- [Task to complete] Among the entries below, tally each line in which the word "computer" is found, then state the tally alone.

Stored items
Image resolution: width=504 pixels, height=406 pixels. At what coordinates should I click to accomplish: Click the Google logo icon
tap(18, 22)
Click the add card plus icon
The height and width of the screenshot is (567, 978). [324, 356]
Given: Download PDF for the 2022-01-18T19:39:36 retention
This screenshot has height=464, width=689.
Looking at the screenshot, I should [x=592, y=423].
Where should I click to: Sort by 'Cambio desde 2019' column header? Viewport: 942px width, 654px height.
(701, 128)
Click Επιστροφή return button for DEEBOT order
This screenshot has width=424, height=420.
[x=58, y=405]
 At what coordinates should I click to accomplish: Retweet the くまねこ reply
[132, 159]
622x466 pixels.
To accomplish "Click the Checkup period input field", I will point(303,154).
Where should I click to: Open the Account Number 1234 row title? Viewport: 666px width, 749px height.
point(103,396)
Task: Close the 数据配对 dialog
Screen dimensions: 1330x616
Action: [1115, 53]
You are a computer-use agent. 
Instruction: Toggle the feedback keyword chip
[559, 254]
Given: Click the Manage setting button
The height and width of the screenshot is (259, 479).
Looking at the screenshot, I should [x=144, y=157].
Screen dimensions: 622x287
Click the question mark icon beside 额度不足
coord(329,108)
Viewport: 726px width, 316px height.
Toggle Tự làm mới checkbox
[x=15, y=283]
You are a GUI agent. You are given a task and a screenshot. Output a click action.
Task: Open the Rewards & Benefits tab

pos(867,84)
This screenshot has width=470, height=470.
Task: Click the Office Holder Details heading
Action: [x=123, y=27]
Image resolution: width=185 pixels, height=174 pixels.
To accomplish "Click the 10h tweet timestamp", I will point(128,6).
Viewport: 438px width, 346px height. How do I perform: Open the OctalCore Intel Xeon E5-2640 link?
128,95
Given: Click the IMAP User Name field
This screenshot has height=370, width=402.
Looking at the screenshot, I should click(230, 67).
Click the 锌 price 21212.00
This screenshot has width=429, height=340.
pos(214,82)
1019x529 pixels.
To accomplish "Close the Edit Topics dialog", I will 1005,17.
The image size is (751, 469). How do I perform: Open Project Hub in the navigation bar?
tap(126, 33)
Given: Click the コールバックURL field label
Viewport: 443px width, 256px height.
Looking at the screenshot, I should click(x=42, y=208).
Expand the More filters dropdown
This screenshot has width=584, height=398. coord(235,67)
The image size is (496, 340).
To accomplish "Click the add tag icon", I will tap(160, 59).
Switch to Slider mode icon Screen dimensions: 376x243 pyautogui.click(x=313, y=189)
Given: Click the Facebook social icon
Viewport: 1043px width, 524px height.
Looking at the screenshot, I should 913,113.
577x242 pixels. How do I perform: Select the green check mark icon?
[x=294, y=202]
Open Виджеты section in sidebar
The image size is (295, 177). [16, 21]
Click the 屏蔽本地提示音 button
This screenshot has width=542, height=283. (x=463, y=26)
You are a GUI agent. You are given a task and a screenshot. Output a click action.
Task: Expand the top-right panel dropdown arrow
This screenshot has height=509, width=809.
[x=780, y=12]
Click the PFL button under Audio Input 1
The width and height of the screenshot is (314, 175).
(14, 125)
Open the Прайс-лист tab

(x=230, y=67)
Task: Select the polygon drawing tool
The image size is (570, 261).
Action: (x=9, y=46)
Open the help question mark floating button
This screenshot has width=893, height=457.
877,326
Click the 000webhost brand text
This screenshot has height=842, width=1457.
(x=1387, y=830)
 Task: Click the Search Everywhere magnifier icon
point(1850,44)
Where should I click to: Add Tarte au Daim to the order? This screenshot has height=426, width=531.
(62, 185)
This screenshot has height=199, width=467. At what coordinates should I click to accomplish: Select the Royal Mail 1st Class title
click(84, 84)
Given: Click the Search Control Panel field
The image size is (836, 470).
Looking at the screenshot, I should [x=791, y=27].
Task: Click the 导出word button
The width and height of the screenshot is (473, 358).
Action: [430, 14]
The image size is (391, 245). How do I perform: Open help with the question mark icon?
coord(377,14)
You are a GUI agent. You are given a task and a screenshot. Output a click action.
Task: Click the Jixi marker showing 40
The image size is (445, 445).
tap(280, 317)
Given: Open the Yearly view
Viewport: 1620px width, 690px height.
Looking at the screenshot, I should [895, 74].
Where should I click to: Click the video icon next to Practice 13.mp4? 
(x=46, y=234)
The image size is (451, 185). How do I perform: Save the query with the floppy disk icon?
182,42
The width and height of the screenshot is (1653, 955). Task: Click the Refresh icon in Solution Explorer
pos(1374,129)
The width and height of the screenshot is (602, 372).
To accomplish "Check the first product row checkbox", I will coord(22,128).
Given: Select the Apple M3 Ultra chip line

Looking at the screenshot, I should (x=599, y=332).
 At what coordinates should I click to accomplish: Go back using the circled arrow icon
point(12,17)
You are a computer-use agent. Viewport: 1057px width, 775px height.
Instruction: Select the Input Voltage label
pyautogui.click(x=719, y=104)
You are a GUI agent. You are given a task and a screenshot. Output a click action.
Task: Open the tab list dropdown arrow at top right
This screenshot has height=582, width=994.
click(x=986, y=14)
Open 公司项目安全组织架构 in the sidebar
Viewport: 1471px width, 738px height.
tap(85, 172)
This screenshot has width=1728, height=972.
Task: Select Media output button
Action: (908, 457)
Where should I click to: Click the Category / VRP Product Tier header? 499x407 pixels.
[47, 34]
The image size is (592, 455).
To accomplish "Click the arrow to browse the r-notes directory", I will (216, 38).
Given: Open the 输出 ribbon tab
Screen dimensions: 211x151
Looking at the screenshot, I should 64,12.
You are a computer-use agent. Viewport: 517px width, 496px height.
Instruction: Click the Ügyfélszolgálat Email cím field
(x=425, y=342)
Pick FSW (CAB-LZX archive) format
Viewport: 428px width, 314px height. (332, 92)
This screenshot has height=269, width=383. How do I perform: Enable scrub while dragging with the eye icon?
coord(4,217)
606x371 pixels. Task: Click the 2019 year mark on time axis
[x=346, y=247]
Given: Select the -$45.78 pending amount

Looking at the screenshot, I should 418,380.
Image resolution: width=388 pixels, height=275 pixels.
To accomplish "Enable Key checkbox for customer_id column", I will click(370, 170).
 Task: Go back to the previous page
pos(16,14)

- [Answer box] 3